TASK ITEM: Write the data below out again, unchanged.

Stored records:
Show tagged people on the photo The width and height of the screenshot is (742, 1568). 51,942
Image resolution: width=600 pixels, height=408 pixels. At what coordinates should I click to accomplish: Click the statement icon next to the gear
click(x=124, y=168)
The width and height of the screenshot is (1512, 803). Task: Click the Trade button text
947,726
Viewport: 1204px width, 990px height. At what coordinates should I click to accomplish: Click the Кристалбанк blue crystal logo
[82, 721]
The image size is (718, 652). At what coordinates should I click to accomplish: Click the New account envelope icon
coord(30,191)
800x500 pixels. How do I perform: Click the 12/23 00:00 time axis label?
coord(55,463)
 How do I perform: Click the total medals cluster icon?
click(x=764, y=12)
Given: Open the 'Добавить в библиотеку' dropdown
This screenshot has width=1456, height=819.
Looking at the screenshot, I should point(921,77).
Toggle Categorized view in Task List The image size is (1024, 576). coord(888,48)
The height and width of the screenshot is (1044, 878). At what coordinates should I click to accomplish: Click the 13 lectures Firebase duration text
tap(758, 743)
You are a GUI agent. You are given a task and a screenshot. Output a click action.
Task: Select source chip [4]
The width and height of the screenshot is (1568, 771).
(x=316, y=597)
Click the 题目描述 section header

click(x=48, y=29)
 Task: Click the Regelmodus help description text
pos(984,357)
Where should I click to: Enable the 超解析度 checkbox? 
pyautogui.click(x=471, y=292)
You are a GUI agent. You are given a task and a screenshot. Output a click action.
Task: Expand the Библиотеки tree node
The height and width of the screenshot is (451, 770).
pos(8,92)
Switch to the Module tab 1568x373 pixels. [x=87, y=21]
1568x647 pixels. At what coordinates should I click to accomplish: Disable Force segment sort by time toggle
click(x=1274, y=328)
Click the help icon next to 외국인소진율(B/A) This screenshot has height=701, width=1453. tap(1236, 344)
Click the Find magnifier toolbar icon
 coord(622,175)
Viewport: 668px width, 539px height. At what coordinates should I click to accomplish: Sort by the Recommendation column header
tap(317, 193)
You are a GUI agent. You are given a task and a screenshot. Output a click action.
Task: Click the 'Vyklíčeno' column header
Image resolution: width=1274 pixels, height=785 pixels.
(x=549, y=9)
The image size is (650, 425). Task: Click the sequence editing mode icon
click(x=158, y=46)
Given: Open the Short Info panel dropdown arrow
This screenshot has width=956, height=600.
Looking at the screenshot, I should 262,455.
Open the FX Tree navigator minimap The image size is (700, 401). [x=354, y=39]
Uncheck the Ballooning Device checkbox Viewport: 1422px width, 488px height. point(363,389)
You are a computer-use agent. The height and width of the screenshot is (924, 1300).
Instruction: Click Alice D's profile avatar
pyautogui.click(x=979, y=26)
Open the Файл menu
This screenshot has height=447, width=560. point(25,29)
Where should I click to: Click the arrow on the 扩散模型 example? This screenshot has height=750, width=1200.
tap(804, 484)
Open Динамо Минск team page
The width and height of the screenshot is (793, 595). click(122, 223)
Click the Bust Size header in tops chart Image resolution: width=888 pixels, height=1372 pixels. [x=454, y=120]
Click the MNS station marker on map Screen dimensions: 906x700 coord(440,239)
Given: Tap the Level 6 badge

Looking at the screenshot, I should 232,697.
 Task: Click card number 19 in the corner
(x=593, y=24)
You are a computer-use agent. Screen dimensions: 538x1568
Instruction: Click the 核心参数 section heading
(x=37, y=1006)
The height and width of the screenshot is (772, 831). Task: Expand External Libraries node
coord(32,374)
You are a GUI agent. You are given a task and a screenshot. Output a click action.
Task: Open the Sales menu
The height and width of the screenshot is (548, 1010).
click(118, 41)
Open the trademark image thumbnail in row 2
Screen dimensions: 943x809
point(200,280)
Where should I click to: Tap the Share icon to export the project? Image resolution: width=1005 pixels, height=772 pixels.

ANSWER AREA:
Show tagged people on the photo The width and height of the screenshot is (742, 1568). 51,942
Image resolution: width=600 pixels, height=408 pixels. At what coordinates should I click to accomplish: Click the statement icon next to the gear
click(x=124, y=168)
The width and height of the screenshot is (1512, 803). Task: Click the Trade button text
947,726
Viewport: 1204px width, 990px height. At what coordinates should I click to accomplish: Click the Кристалбанк blue crystal logo
[82, 721]
The image size is (718, 652). At what coordinates should I click to accomplish: Click the New account envelope icon
coord(30,191)
800x500 pixels. How do I perform: Click the 12/23 00:00 time axis label?
coord(55,463)
 How do I perform: Click the total medals cluster icon?
click(x=764, y=12)
Given: Open the 'Добавить в библиотеку' dropdown
This screenshot has width=1456, height=819.
Looking at the screenshot, I should point(921,77).
Toggle Categorized view in Task List The image size is (1024, 576). coord(888,48)
The height and width of the screenshot is (1044, 878). At what coordinates should I click to accomplish: Click the 13 lectures Firebase duration text
tap(758, 743)
You are a GUI agent. You are given a task and a screenshot. Output a click action.
Task: Select source chip [4]
The width and height of the screenshot is (1568, 771).
(x=316, y=597)
Click the 题目描述 section header

click(x=48, y=29)
 Task: Click the Regelmodus help description text
pos(984,357)
Where should I click to: Enable the 超解析度 checkbox? 
pyautogui.click(x=471, y=292)
You are a GUI agent. You are given a task and a screenshot. Output a click action.
Task: Expand the Библиотеки tree node
The height and width of the screenshot is (451, 770).
pos(8,92)
Switch to the Module tab 1568x373 pixels. [x=87, y=21]
1568x647 pixels. At what coordinates should I click to accomplish: Disable Force segment sort by time toggle
click(x=1274, y=328)
Click the help icon next to 외국인소진율(B/A) This screenshot has height=701, width=1453. tap(1236, 344)
Click the Find magnifier toolbar icon
 coord(622,175)
Viewport: 668px width, 539px height. At what coordinates should I click to accomplish: Sort by the Recommendation column header
tap(317, 193)
You are a GUI agent. You are given a task and a screenshot. Output a click action.
Task: Click the 'Vyklíčeno' column header
Image resolution: width=1274 pixels, height=785 pixels.
(x=549, y=9)
The image size is (650, 425). Task: Click the sequence editing mode icon
click(x=158, y=46)
Given: Open the Short Info panel dropdown arrow
This screenshot has width=956, height=600.
Looking at the screenshot, I should 262,455.
Open the FX Tree navigator minimap The image size is (700, 401). [x=354, y=39]
Uncheck the Ballooning Device checkbox Viewport: 1422px width, 488px height. point(363,389)
You are a computer-use agent. The height and width of the screenshot is (924, 1300).
Instruction: Click Alice D's profile avatar
pyautogui.click(x=979, y=26)
Open the Файл menu
This screenshot has height=447, width=560. point(25,29)
Where should I click to: Click the arrow on the 扩散模型 example? This screenshot has height=750, width=1200.
tap(804, 484)
Open Динамо Минск team page
The width and height of the screenshot is (793, 595). click(122, 223)
Click the Bust Size header in tops chart Image resolution: width=888 pixels, height=1372 pixels. [x=454, y=120]
Click the MNS station marker on map Screen dimensions: 906x700 coord(440,239)
Given: Tap the Level 6 badge

Looking at the screenshot, I should 232,697.
 Task: Click card number 19 in the corner
(x=593, y=24)
You are a computer-use agent. Screen dimensions: 538x1568
Instruction: Click the 核心参数 section heading
(x=37, y=1006)
The height and width of the screenshot is (772, 831). Task: Expand External Libraries node
coord(32,374)
You are a GUI agent. You are given a task and a screenshot. Output a click action.
Task: Open the Sales menu
The height and width of the screenshot is (548, 1010).
click(118, 41)
Open the trademark image thumbnail in row 2
Screen dimensions: 943x809
point(200,280)
Where should I click to: Tap the Share icon to export the project? Image resolution: width=1005 pixels, height=772 pixels.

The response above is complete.